Source document:
──────

One winter back in college, Doc and I were visiting some friends in Charlotte. My friend Julie, decided to have a get together at her apartment. So, we drove over to her place in the cold, pouring rain. When we arrived at Julie's, there was a total of 10 of us. We ordered some pizzas and we had all brought beer. So, we were set to have a real fun time and get lambasted. As the evening progressed the cold rain continued, the beer flowed, the pizza got devoured, the music blared and the cigarette smoke filled the whole apartment. Everyone there was smoking except little ol' me. I was the only one who was getting irritated by the smoke after a while. At least at the time I thought I was the only one. Like I said, it was cold out so there were no windows open. Therefore, the smoke in the living room became thicker and thicker. The only window open was the sliding door to Julie's back porch which was open barely an inch.
Little by little we all got trashed. We were laughing, acting stupid and making a big mess spilling beer and food all over the carpet. Julie, our host, drank too much as well and we sensed that she was getting very annoyed. At first she was mad because our dear Doc brought his handgun (A Sig Sauer 9 Millimeter) with him and was showing a couple of our friends its details. Doc of course took the clip out, but Julie still was none too happy. Meanwhile, Julie's boyfriend Charlie ran to the bathroom as he was about to throw up from all the alcohol, junk food and smog. Julie runs into the bathroom after him. At the same time, our friend Dave, (also nicknamed Otis after the town drunk from The Andy Griffith Show) passed out drunk on her couch. This was my opportunity to enact revenge on Dave-Otis as he had put shaving cream on my crotch when I passed out at a party a few months earlier. I knocked on the bathroom door to ask Julie if she had any shaving cream. She did not answer me.

──────

Collected material:

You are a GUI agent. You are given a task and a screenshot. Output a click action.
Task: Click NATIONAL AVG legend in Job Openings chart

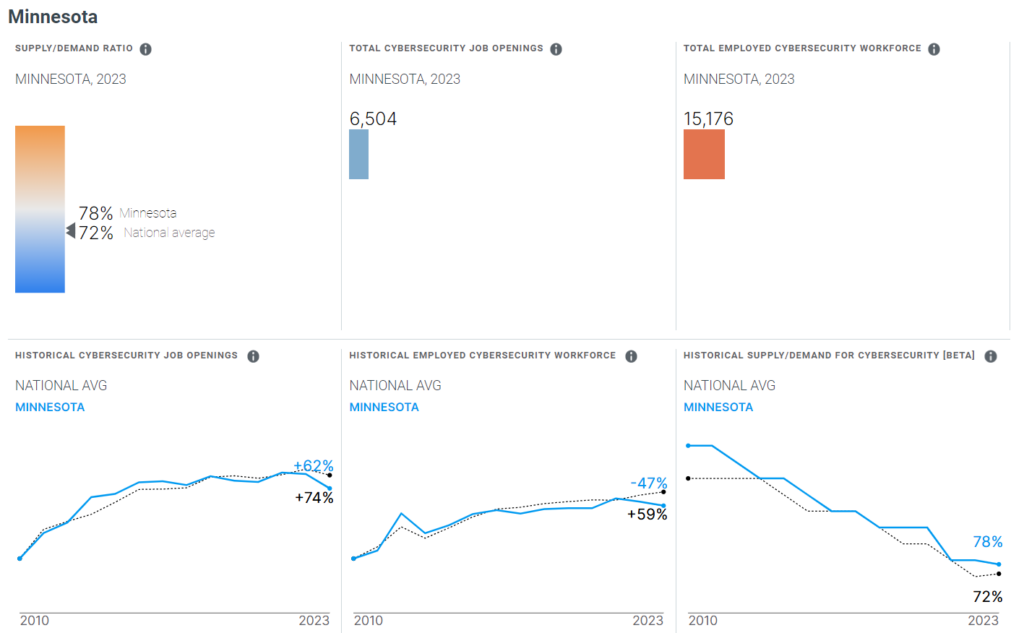pyautogui.click(x=61, y=385)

──────

Your goal:
Decide whether each statement agrees with the college party story, answering yes or no and quoting the words of the story that settle it: 1. Everyone at the get-together smoked. 2. Doc took the clip out of his handgun. 3. Julie answered the knock on the bathroom door about shaving cream.

Answer to this exercise:
1. No: "Everyone there was smoking except little ol' me."
2. Yes: "Doc of course took the clip out"
3. No: "She did not answer me."